====== DATASET RECORDS ======

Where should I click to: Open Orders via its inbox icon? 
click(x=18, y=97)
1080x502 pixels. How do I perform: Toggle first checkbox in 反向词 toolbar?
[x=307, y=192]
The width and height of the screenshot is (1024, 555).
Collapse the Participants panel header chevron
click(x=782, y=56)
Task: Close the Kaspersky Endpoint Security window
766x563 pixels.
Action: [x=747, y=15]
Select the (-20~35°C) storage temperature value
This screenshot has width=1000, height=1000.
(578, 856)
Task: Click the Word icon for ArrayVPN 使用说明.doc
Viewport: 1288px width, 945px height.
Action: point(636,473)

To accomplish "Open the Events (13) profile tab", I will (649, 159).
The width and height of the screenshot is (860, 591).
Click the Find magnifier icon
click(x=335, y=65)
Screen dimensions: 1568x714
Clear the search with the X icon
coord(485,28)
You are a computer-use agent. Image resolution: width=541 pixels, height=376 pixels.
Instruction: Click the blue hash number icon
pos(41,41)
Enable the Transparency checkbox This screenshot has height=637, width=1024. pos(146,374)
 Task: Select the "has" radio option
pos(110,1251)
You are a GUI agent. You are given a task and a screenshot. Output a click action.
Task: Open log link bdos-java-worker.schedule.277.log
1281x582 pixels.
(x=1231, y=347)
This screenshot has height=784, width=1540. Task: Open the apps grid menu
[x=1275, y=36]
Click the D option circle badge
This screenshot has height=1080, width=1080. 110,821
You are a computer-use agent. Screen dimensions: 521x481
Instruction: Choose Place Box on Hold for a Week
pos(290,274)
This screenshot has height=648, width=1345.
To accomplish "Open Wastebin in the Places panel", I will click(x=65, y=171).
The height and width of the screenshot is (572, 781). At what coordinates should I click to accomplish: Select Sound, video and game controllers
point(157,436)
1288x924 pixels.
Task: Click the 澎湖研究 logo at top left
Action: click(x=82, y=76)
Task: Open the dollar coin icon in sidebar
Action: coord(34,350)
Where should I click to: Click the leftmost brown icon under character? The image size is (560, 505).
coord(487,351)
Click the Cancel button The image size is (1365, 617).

======

- WORK TO BE COMPLETED -
Give back, word for word, the lines from the one with "Screen dimensions: 1568x714" through the last line of the entries, both included, and no other line.

- RESPONSE AREA -
Screen dimensions: 1568x714
Clear the search with the X icon
coord(485,28)
You are a computer-use agent. Image resolution: width=541 pixels, height=376 pixels.
Instruction: Click the blue hash number icon
pos(41,41)
Enable the Transparency checkbox This screenshot has height=637, width=1024. pos(146,374)
 Task: Select the "has" radio option
pos(110,1251)
You are a GUI agent. You are given a task and a screenshot. Output a click action.
Task: Open log link bdos-java-worker.schedule.277.log
1281x582 pixels.
(x=1231, y=347)
This screenshot has height=784, width=1540. Task: Open the apps grid menu
[x=1275, y=36]
Click the D option circle badge
This screenshot has height=1080, width=1080. 110,821
You are a computer-use agent. Screen dimensions: 521x481
Instruction: Choose Place Box on Hold for a Week
pos(290,274)
This screenshot has height=648, width=1345.
To accomplish "Open Wastebin in the Places panel", I will click(x=65, y=171).
The height and width of the screenshot is (572, 781). At what coordinates should I click to accomplish: Select Sound, video and game controllers
point(157,436)
1288x924 pixels.
Task: Click the 澎湖研究 logo at top left
Action: click(x=82, y=76)
Task: Open the dollar coin icon in sidebar
Action: coord(34,350)
Where should I click to: Click the leftmost brown icon under character? The image size is (560, 505).
coord(487,351)
Click the Cancel button The image size is (1365, 617).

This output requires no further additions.